§ **WHAT IS BEING ASKED**
Locate each line in the items below that contains the string "should", matching case, and copy those lines.

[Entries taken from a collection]
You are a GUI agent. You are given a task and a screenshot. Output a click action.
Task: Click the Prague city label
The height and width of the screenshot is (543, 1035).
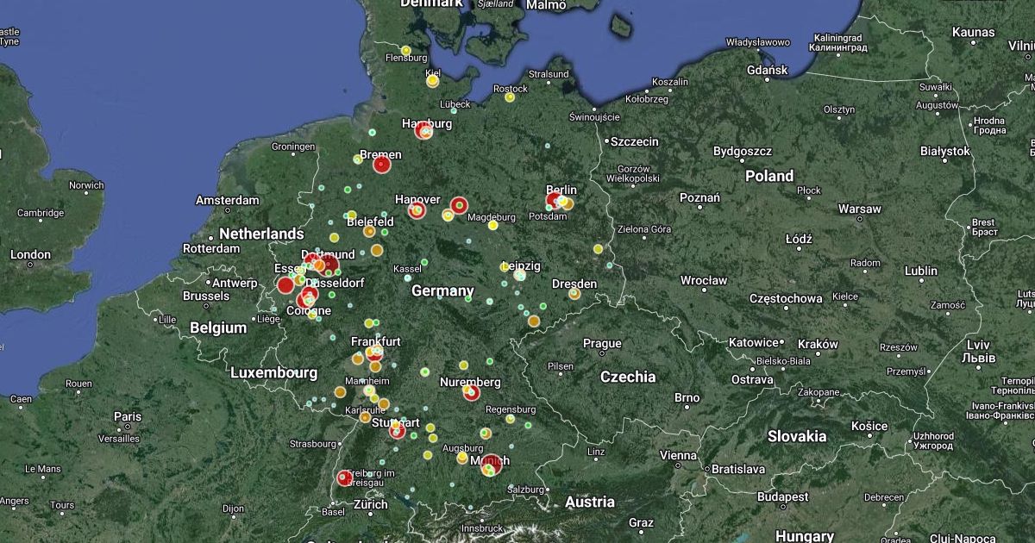(601, 343)
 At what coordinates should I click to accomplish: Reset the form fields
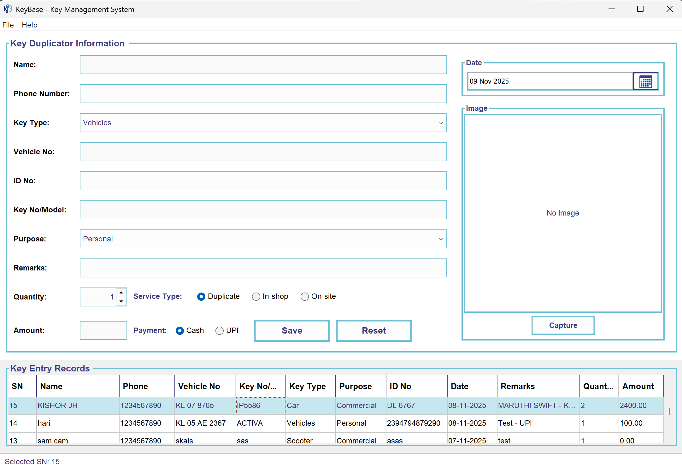[373, 330]
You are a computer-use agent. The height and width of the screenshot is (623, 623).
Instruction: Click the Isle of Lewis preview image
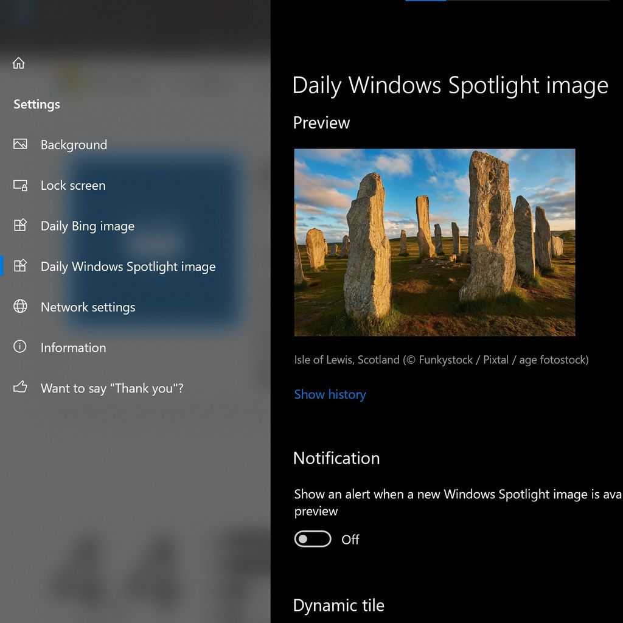click(434, 243)
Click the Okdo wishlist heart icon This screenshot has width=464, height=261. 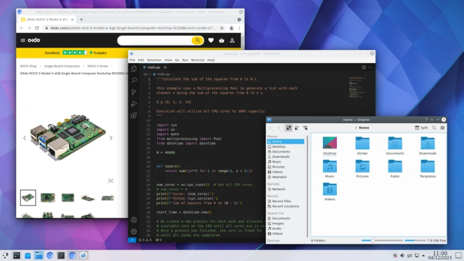[x=211, y=40]
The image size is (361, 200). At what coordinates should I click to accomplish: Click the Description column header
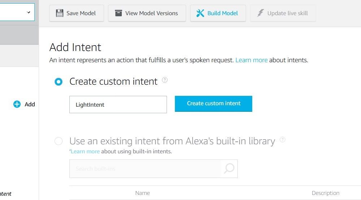click(326, 193)
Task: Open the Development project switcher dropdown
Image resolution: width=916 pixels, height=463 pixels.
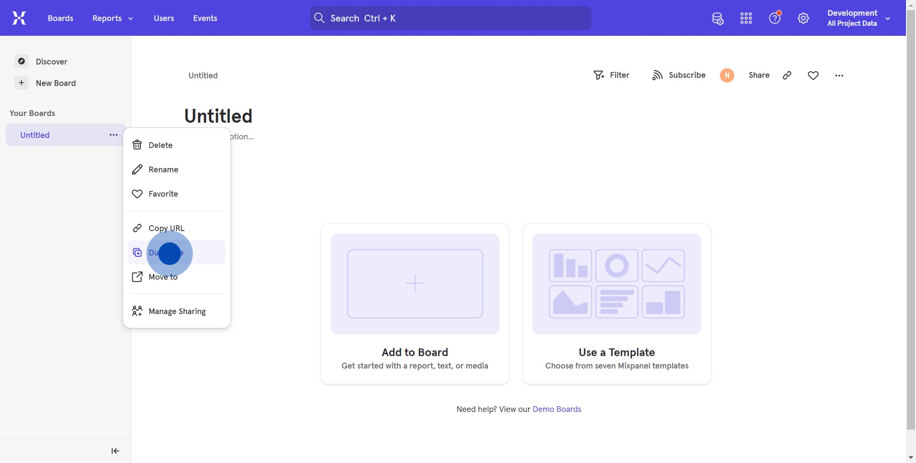Action: coord(859,18)
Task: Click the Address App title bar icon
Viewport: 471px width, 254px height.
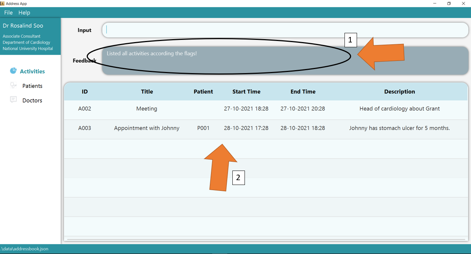Action: point(2,3)
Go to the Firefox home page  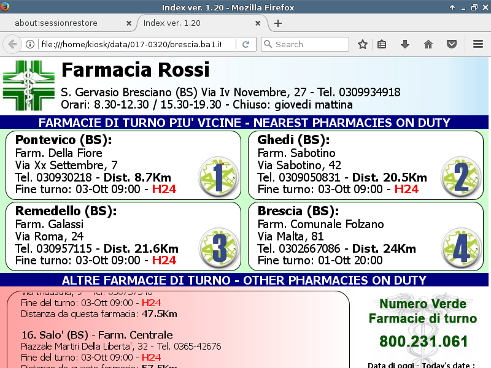tap(428, 44)
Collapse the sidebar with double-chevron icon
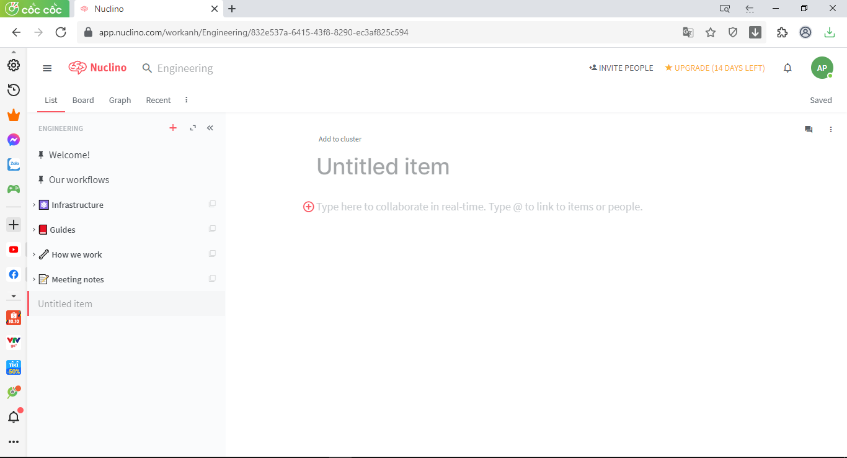 coord(210,128)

§ **SOLUTION TO THE EXERCISE**
 At what coordinates should I click to accomplish: Reset the form fields
The image size is (361, 200). At what coordinates should I click to accomplish: Click the Description column header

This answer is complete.